Answer: The Hadoop daemon can run on three different modes: Standalone, Pseudo-distributed and Fully distributed.
- Name the common input formats in Hadoop?
Answer: The commonly used input formats in Hadoop are: Key-Value mapping, Plain text and Sequence file input.
- Define HDFS?
Answer: Hadoop Distributed File Systems (HDFS) is the core Storage solution for Hadoop. It is a wrapper on the commonly used Linux filesystems such as ext3, ext4, etc.
- Name the components of HDFS.
Answer: The two main components of HDFS are Name Node and Data/Slave Node.
- What is meant by FSCK?
Answer: FSCK stands for File System Check. It is used by HDFS to check for any missing blocks or corruption in data.

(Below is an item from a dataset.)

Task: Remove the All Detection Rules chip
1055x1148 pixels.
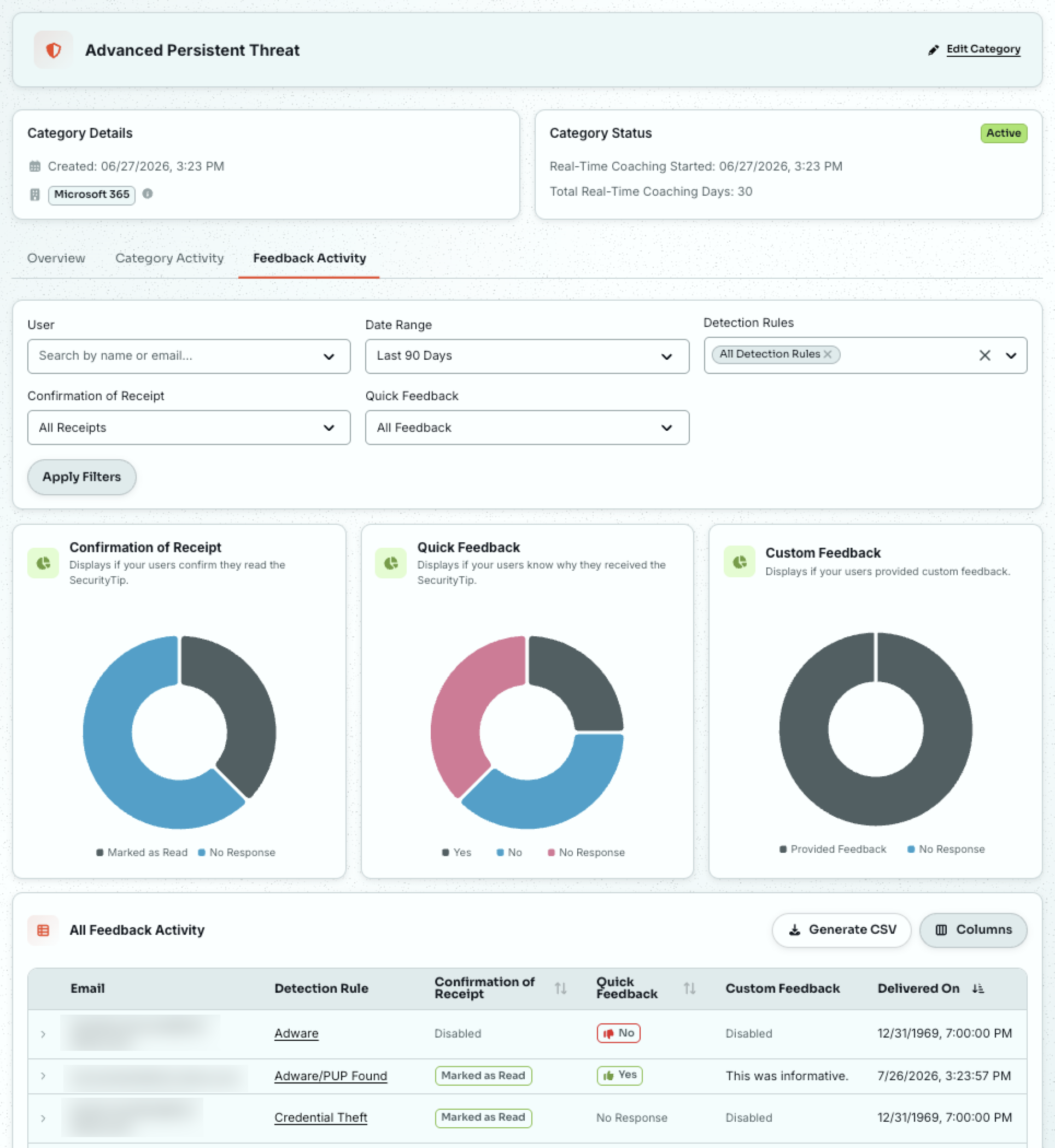Action: [827, 354]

- What do you understand by DataNode?
Answer: A Data Node is a slave node. It is the one which stores data and has a linkage to Name Node.

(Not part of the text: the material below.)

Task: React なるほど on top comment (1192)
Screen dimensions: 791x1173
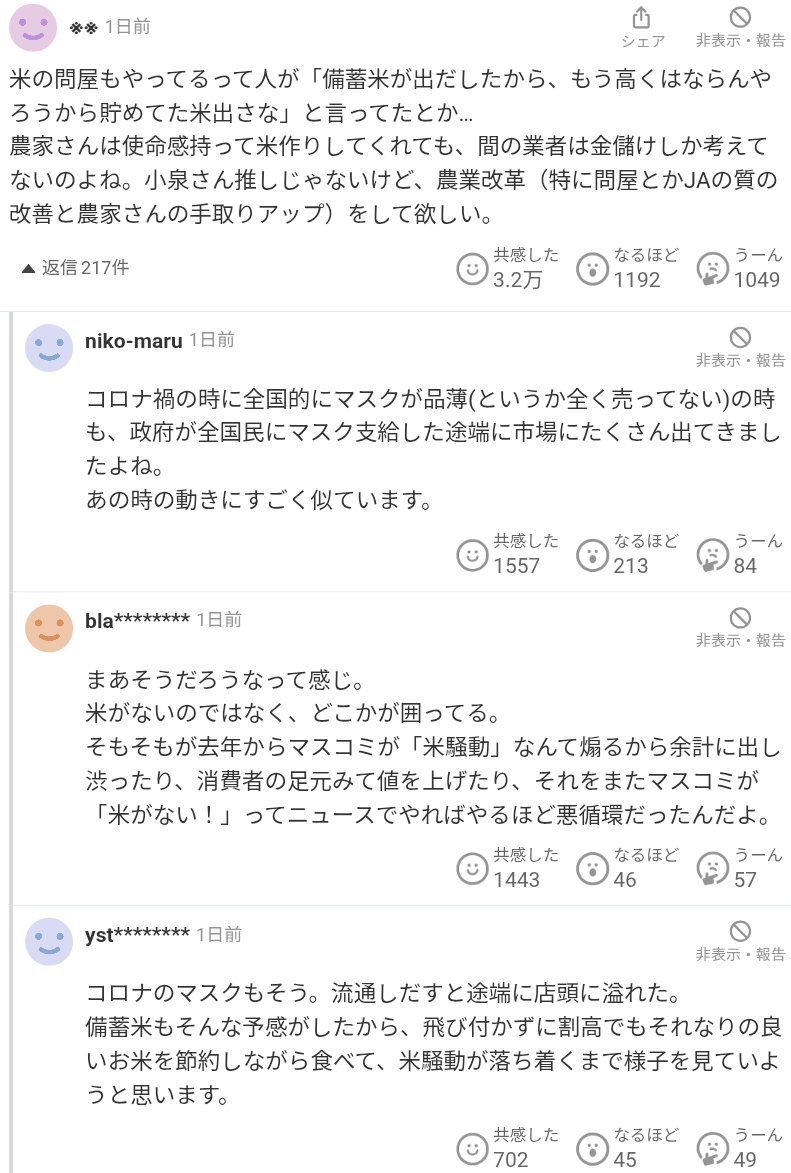Action: 592,269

- Mention the functions of NameNode?
Answer: NameNode holds any kind of metadata for the data. It acts as Master for managing the Slave Nodes.
- How Is DataNode failure tackled using NameNode?

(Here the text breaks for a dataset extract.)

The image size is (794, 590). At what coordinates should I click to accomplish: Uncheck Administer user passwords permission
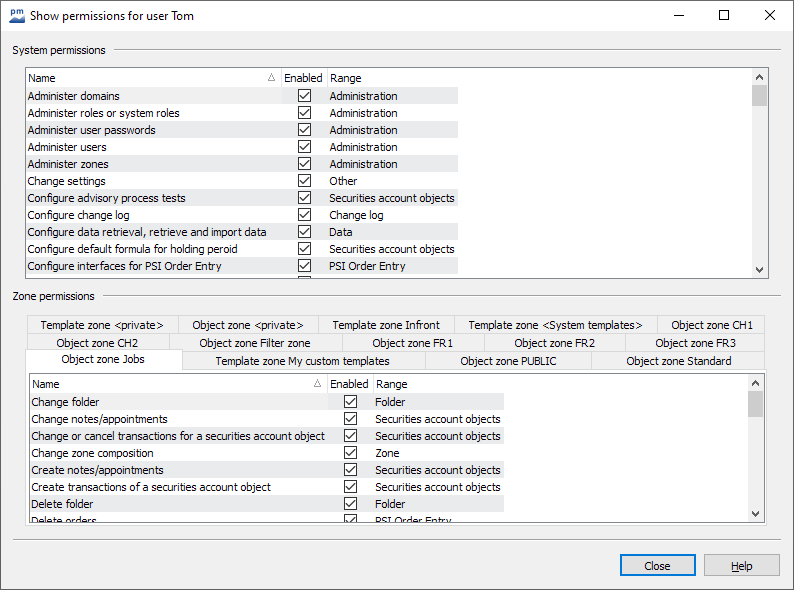[304, 130]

Answer: The NameNode is responsible for tackling replication of data. Hence, it keeps track of each DataNode replication and hence handles a DataNode failure.
- Is there any problem in using small files in Hadoop?
Answer: Yes. Hadoop is not made for small files. The default block size for HDFS is 128 MB. Anything smaller than that reduces hit rate and makes the program slow.
- How can you resolve the issue of small files in Hadoop?
Answer: HAR (Hadoop Archive) has been built as a wrapper on HDFS to tackle small files.
- What are the salient features of Pseudo Mode?
Answer: Pseudo mode simulates the environment of a parallel machine. During testing, one would want to see how their program will work on bigger data with more threads. The pseudo mode is for that.
- How can one achieve security in Hadoop?
Answer: Kerberos is the de facto for any kind of Authentication in Hadoop.
- State any two limitations associated with Hadoop?
Answer: Two limitations of Hadoop are:
- Does not handle small files well.
- Processing speed is low due to heavy map and reduces operations
- Mention the role of Job Tracker in Hadoop?
Answer: Job tracker manages resources. It makes sure that there is load balancing and no node is becoming the bottleneck.
- How one can debug Hadoop code?
Answer: Hadoop logs every step. The logs can be found in the installation directory.
- How does Reduce Side Join differ from Map Side Join?
Answer: The data needs to be structured for a map-side join. Not the case with reduce side join.
- Mention one difference between Input Split and HDFS Block?
Answer: Input Split is done during mapping operation for nodes and is not permanent. HDFS block is a permanent storage solution.
- What do you know about rack-aware replica placement policy?
Answer: Sometimes, a node’s physical location becomes important during allocation. Hence, rack-aware replica placement policy keeps track on that.
- What is the function of a DataNode block scanner?
Answer: Block scanner looks for any corrupted DataNodes and reports them.
- What do you understand by MapReduce?
Answer: MapReduce is the heart of Hadoop. It splits data into appropriately sized chunks and allocated them to nodes accordingly.
- Mention two salient features of MapReduce?
- A robust and tested architecture for data distribution and parallelization.
- Achieves good load balancing and scalability.
- Enlist the components of the MapReduce framework.
Answer: There are four components of the MapReduce framework:
- What is InputFormat?
Answer: It defines the input format and configuration for an MR job.
- When do we use jps command in Hadoop?
Answer: It is used to check if the Hadoop daemon is up and running.
- What is meant by Speculative Execution?
Answer: Not all machines in a cluster might be the same (or give equal performance). Hadoop runs the same instance of MR jobs on multiple machines in case some machine is performing poorly.
- Mention the steps involved in the NameNode recovery process?
Answer: First a new NameNode is created. It is then connected to DataNode and Clients and acknowledged. In the final stage, the NameNode starts serving the client and receives block reports from DataNodes.